Current Nevada law is one of the most difficult to navigate in the country. This is due to an extremely complicated law, unnecessary administrative hurdles, and a lack of official guidance.
In Nevada, the law regarding which people with past criminal convictions can and cannot vote has been confusing. Whether a person can vote depends on how many felony convictions they have, the category of the conviction(s), in what year they completed their sentence, and whether their convictions were in Nevada state court, federal court, or out of state. For some, their voting rights are restored once they complete their sentence, but most people who fall into that category likely do not know that they can vote again. Those who do not qualify for automatic restoration will need to petition a court to restore their voting rights, however, this process is extremely underused and no official guidance exists. Even with a lawyer, regaining your right to vote is extremely difficult, and no one should need a lawyer to help them vote.
With no leadership from the state to help eligible voters navigate this maze, a void was created – and CLC realized that direct assistance to individuals with past convictions was necessary.
In August 2018, CLC launched Restore Your Vote, a national program which has aimed to assist thousands of citizens who have lost their vote due to a past felony conviction. Since then, Restore Your Vote has provided direct help to almost 4,000 Americans, including nearly 875 people throughout Nevada.

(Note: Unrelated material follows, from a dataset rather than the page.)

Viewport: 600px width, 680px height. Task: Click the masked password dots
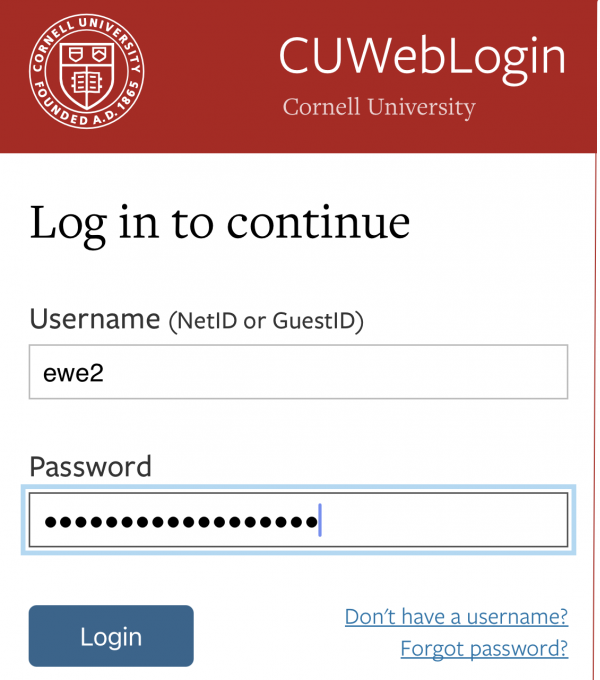coord(180,521)
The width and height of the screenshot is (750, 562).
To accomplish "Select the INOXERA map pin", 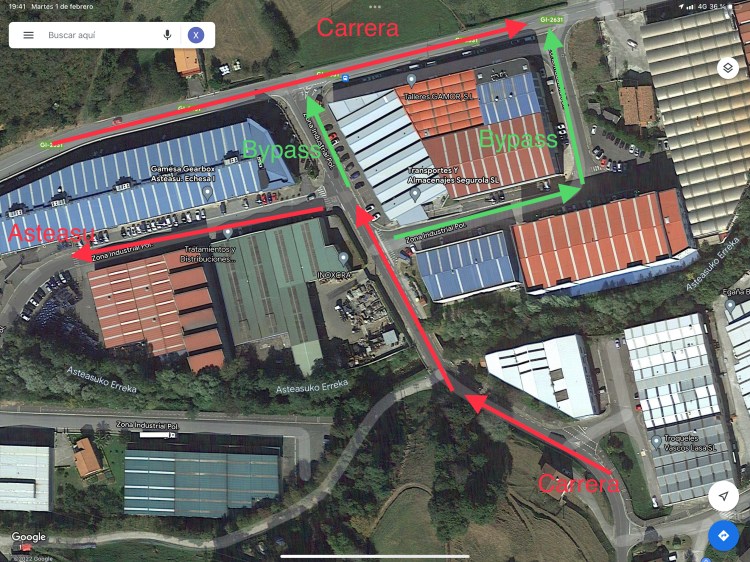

Through Restore Your Vote organizers based in Las Vegas and Reno, CLC found that many eligible voters with past convictions wrongly thought that they could not vote. In fact, many people with convictions’ voting rights are automatically restored, but the law is so inscrutable that those folks would not know that they can vote again.
Over time, the many administrative obstacles that voters faced also began to surface. For example, we discovered that many county registrars were requiring additional documentation as proof of the restoration of their rights in order to register to vote. This additional and unnecessary barrier creates an undue burden on voting, especially affecting low-income individuals. Moreover, requiring additional documentation from individuals whose rights have been restored likely violates federal law.
Current state law requires some individuals with a past conviction to petition the court to restore their right to vote. But this process has hardly been used – only 281 people have used the court petition process to restore their rights from 1990-2011. There are no forms or guidance that would allow an individual who cannot afford a lawyer to file such a petition on their own.
Nevada’s current felony disenfranchisement law is a mess and many of its components are likely in violation of federal law. If signed, AB 431 would eliminate these complicated rules with a simple change: if you are in prison for a felony you cannot vote; if you are not, you can vote. If signed, Nevada will be a part of a growing movement reaffirming the right to vote. The right to vote is the cornerstone of American democracy and should not be infringed, regardless of a past conviction.